When broken down by party affiliation, the Gallup poll found increased dissatisfaction with abortion policies was largely coming from Republicans, whose disapproval jumped from an average of 50 percent between 2002-2008 to an average of 62 percent between 2012-2015. Of these dissatisfied conservative respondents, most wanted stricter laws (38 percent then, 43 percent now), a slightly growing percent wanted less strict laws (then 5 percent, 7 percent now), and a puzzling third group are dissatisfied but want the laws to remain the same (then 7 percent, now 12 percent).
Among Democrats and independents, satisfaction levels varied less over time. During the Bush years, an average 46 percent of Democrats and 42 percent of independents were satisfied with abortion polices, compared to 47 percent and 40 percent in the past few years.

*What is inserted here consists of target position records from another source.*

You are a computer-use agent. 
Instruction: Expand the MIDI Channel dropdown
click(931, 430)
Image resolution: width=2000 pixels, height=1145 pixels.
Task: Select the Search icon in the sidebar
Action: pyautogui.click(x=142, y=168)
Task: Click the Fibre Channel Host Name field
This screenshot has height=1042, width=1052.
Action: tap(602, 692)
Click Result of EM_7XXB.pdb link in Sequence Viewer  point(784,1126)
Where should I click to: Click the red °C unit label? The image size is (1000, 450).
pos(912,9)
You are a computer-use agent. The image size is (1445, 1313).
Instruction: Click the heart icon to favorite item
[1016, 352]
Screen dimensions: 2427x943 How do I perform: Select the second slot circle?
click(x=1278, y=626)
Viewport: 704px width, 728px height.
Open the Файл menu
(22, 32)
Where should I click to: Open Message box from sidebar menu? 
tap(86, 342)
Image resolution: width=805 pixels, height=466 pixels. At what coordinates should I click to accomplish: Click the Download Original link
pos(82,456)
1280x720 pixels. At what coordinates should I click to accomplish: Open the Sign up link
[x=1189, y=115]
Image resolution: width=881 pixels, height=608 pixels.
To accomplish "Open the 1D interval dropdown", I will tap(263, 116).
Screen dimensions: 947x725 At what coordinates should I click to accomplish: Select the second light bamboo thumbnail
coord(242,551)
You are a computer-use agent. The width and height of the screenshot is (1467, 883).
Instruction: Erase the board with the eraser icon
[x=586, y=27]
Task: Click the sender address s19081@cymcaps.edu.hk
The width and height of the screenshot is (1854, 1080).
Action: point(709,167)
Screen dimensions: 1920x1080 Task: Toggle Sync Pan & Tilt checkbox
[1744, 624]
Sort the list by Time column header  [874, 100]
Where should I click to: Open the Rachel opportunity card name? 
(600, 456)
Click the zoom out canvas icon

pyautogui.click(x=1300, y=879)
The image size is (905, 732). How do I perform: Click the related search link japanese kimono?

The percentage of dissatisfied Democrats decreased, from 43 to 38 percent and the percentage of dissatisfied independents from 44 to 43 percent. Of dissatisfied Democrats, those who wanted less strict laws held steady at 15 percent and those who wanted stricter laws decreased, from 16 to 13 percent. Of independents, those who want stricter laws is up slightly (23 percent to 25 percent) and the number who want less strict laws is down slightly (from 11 percent to 9 percent).
As dissatisfaction with abortion laws has been increasing, the number of abortions performed in the U.S. has been steadily dropping. In December, the U.S. Centers for Disease Control and Prevention reported a 13 percent drop in the total number of abortions between 2002 and 2011.